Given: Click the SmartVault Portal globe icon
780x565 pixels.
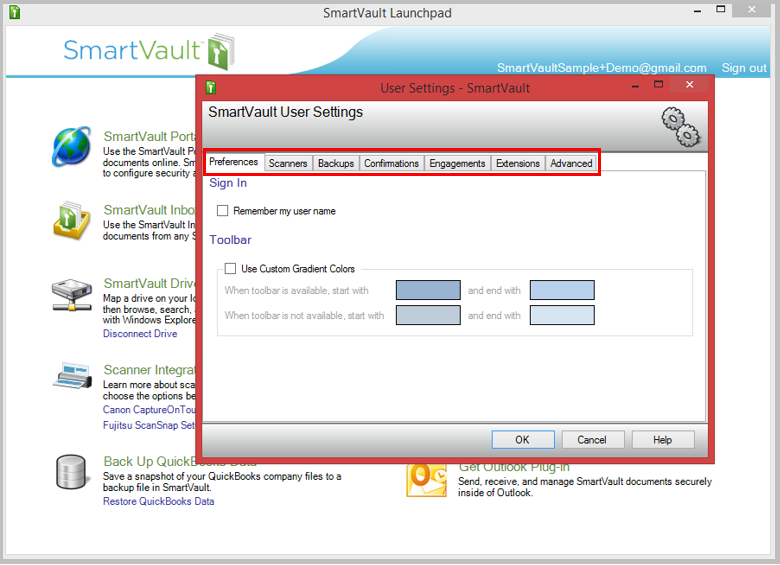Looking at the screenshot, I should [72, 147].
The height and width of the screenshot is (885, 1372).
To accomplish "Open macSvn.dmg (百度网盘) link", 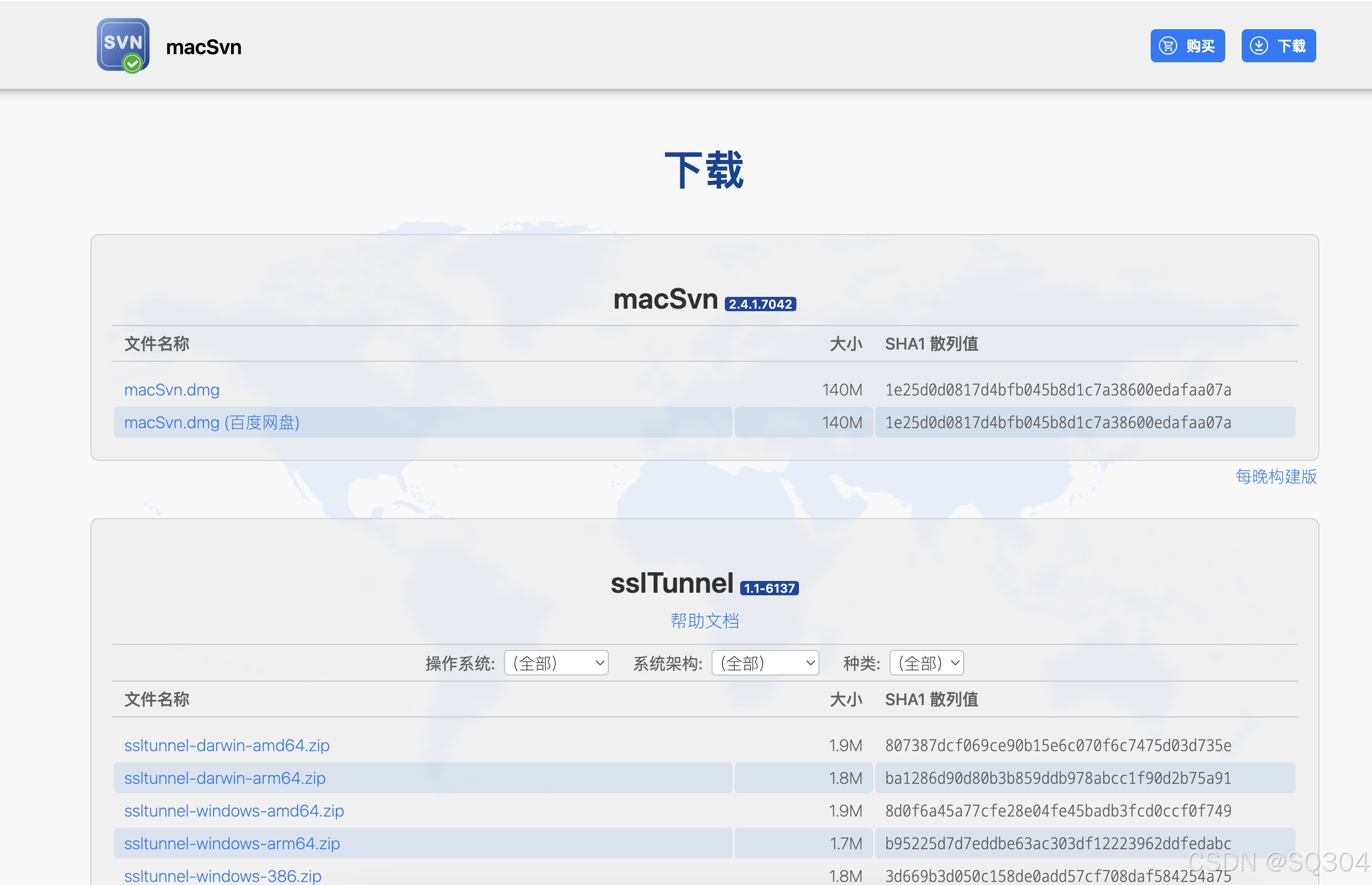I will (212, 423).
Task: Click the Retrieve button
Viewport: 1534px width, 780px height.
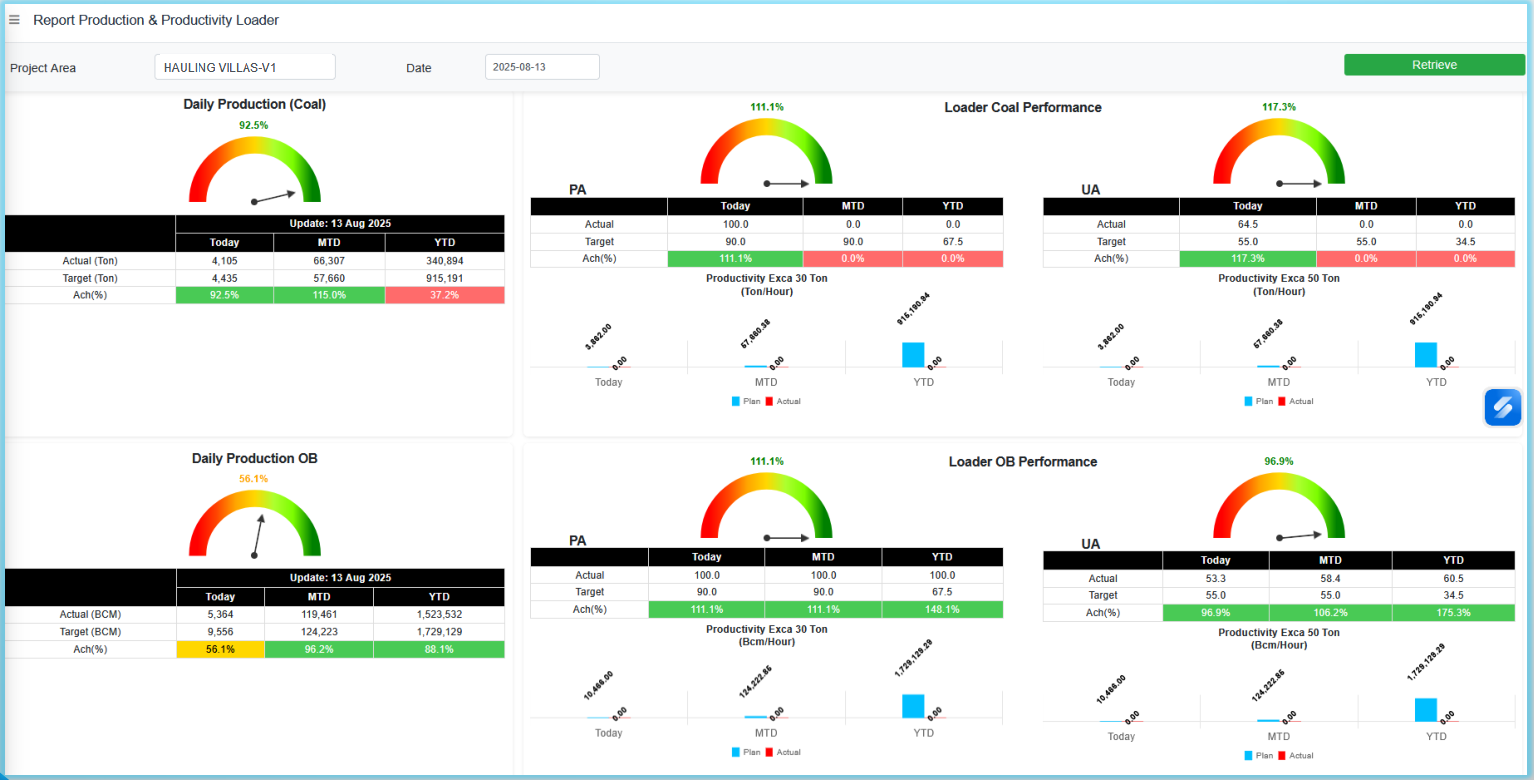Action: pos(1434,65)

....

> _Given task_
Rescale the rows above that begin with the line containing "Task: Click the Retrieve button" and run through the end of the rows. Reproduce only those lines in full, requests included and pictures omitted, with every coordinate in the answers multiplied by 0.75 and rounded to a whole number, halves rounded up.

> _Task output_
Task: Click the Retrieve button
Viewport: 1534px width, 780px height.
Action: pos(1076,49)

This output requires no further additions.